§ **TASK**
Put the data, from its first line through the line containing "EAST (1219, 471)", into a Markdown table with the columns Row and Entry, numbering each line and skipping blank lines. Omit the pictures.

· · ·

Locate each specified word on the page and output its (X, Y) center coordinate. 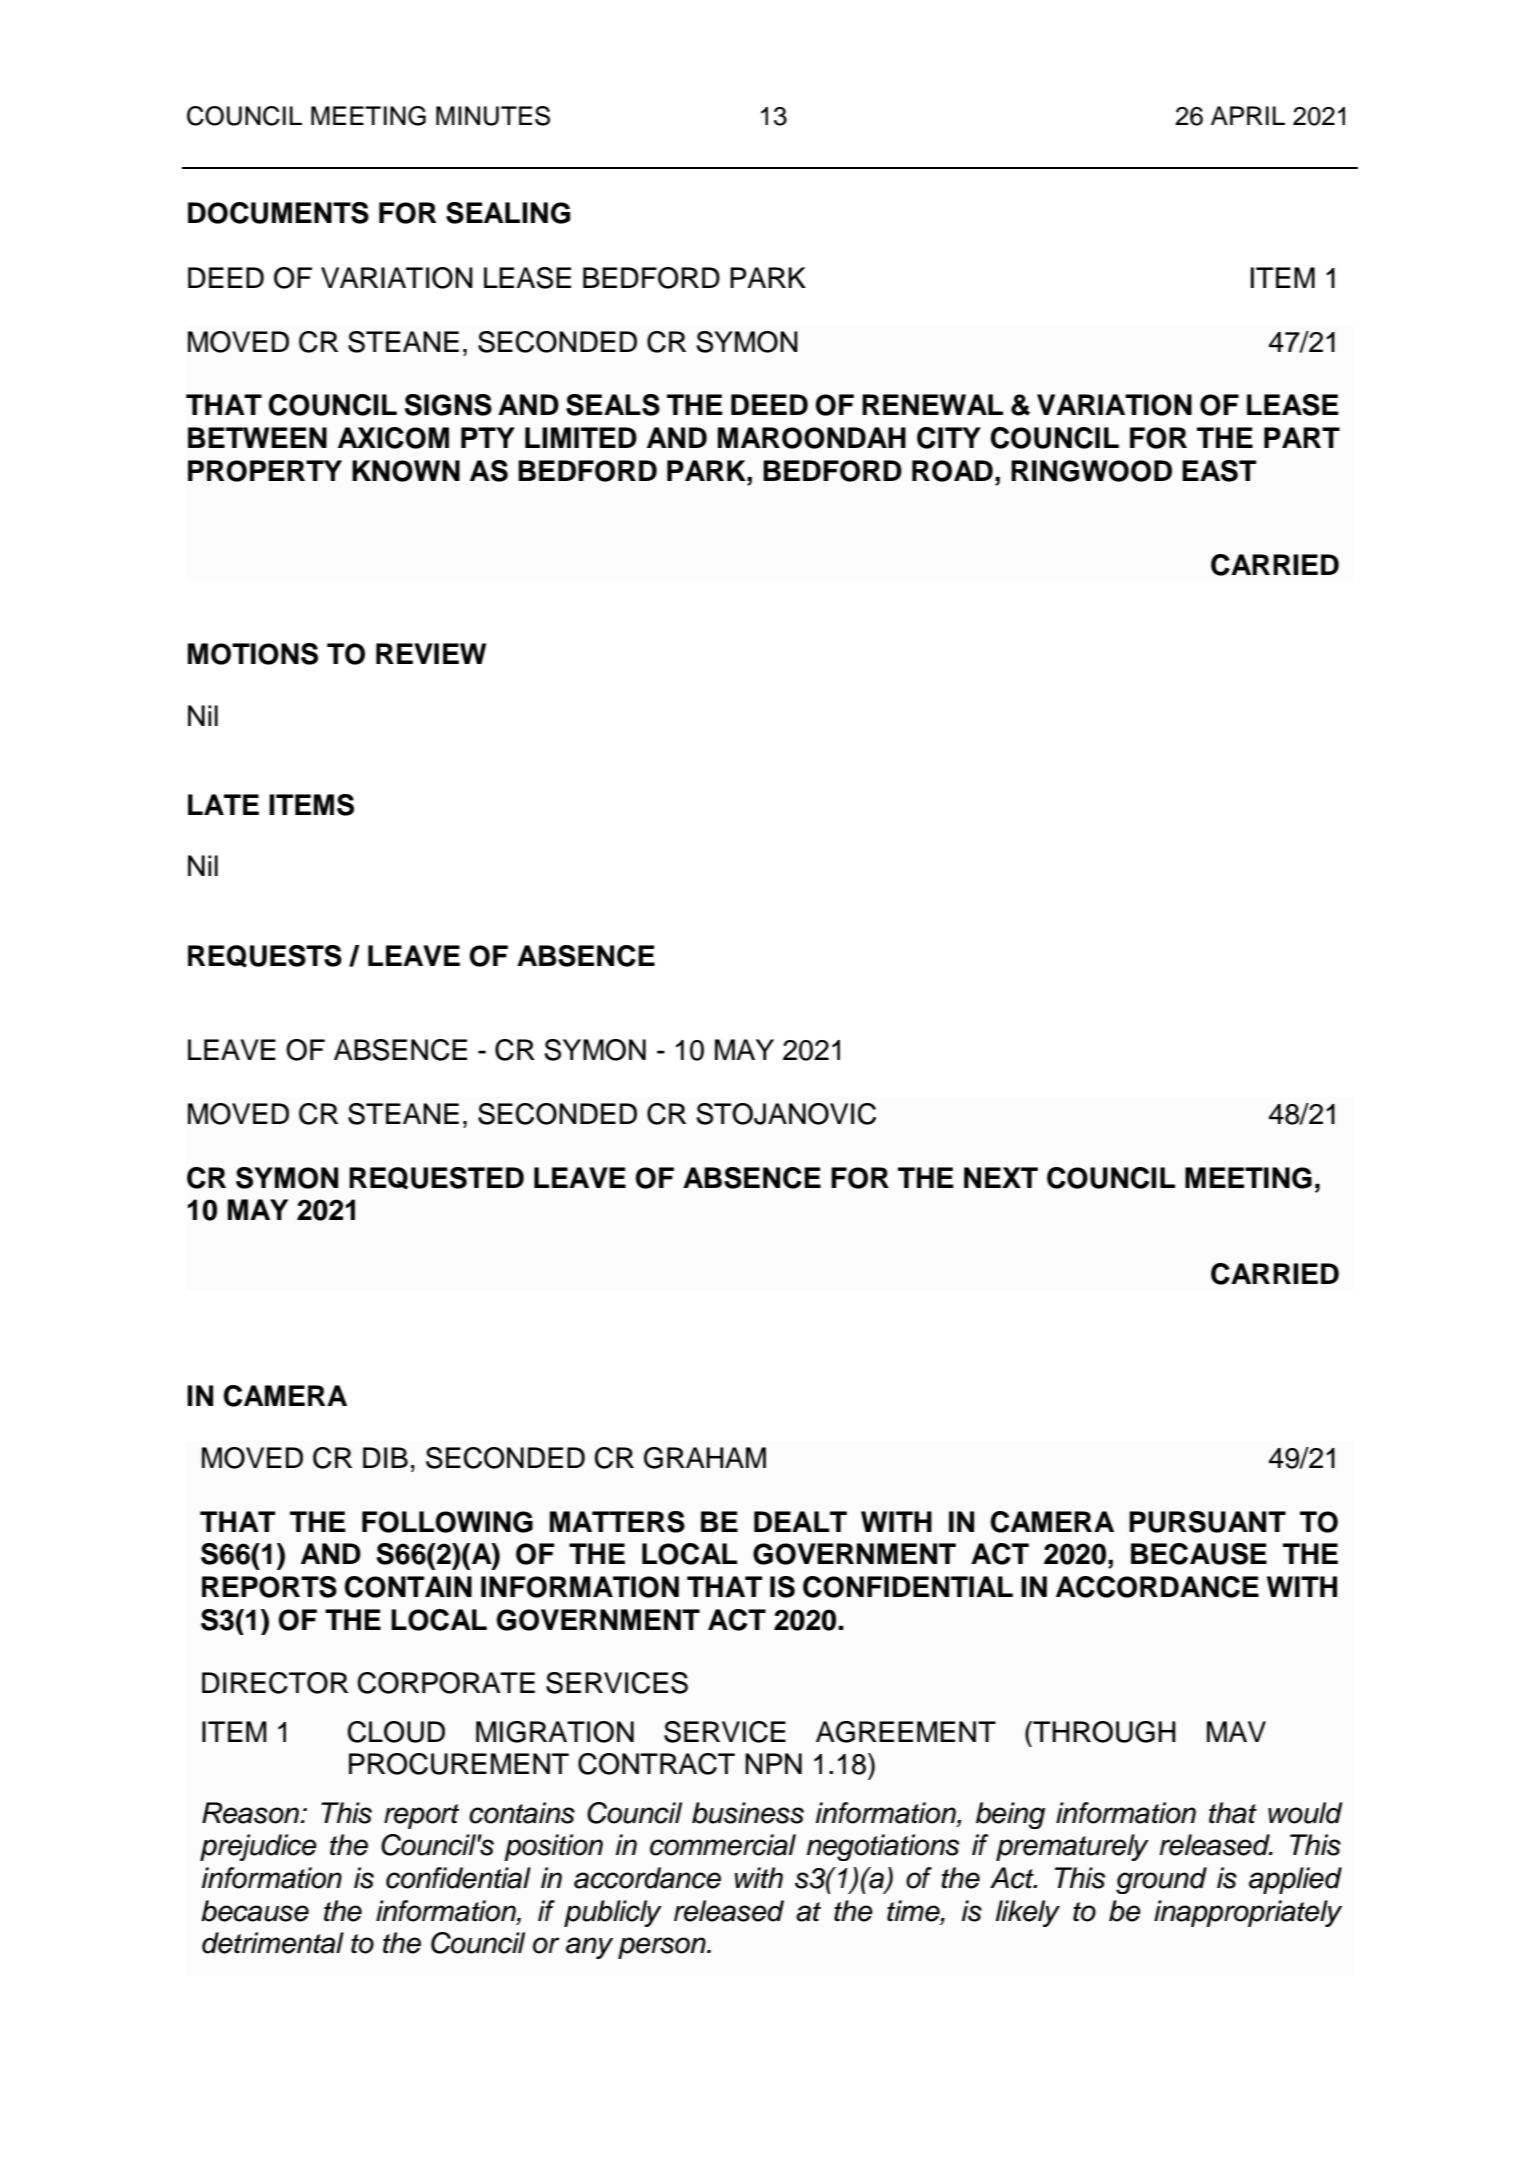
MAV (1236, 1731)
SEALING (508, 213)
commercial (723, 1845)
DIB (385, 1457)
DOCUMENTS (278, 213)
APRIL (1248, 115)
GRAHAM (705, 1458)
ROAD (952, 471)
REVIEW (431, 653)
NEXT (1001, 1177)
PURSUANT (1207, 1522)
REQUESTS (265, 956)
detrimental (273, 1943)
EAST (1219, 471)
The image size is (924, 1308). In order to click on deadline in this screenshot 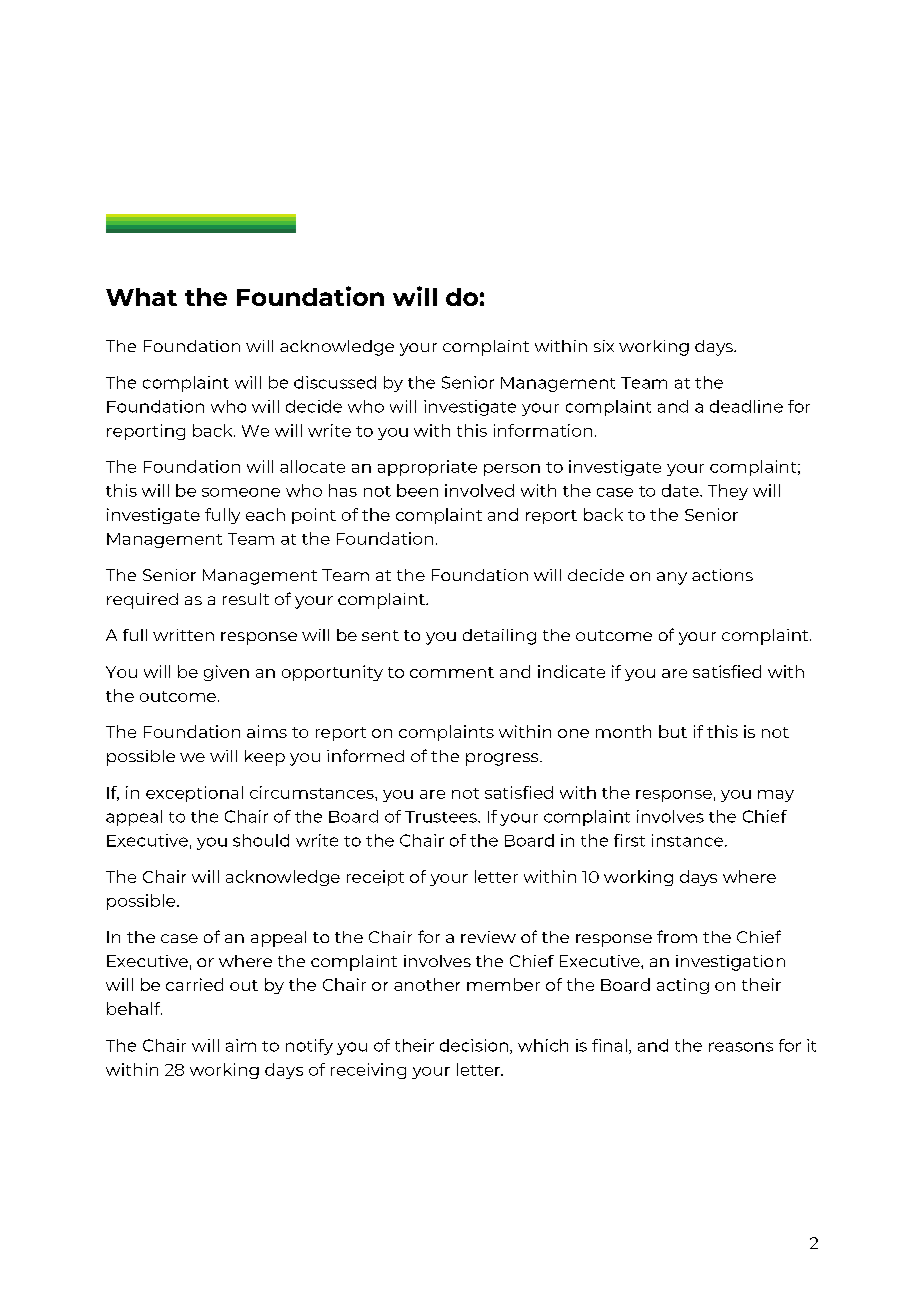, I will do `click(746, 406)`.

· · ·

§ **THE SOLUTION**
| Row | Entry |
|---|---|
| 1 | Locate each specified word on the page and output its (X, Y) center coordinate.  |
| 2 | MAV (1236, 1731) |
| 3 | SEALING (508, 213) |
| 4 | commercial (723, 1845) |
| 5 | DIB (385, 1457) |
| 6 | DOCUMENTS (278, 213) |
| 7 | APRIL (1248, 115) |
| 8 | GRAHAM (705, 1458) |
| 9 | ROAD (952, 471) |
| 10 | REVIEW (431, 653) |
| 11 | NEXT (1001, 1177) |
| 12 | PURSUANT (1207, 1522) |
| 13 | REQUESTS (265, 956) |
| 14 | detrimental (273, 1943) |
| 15 | EAST (1219, 471) |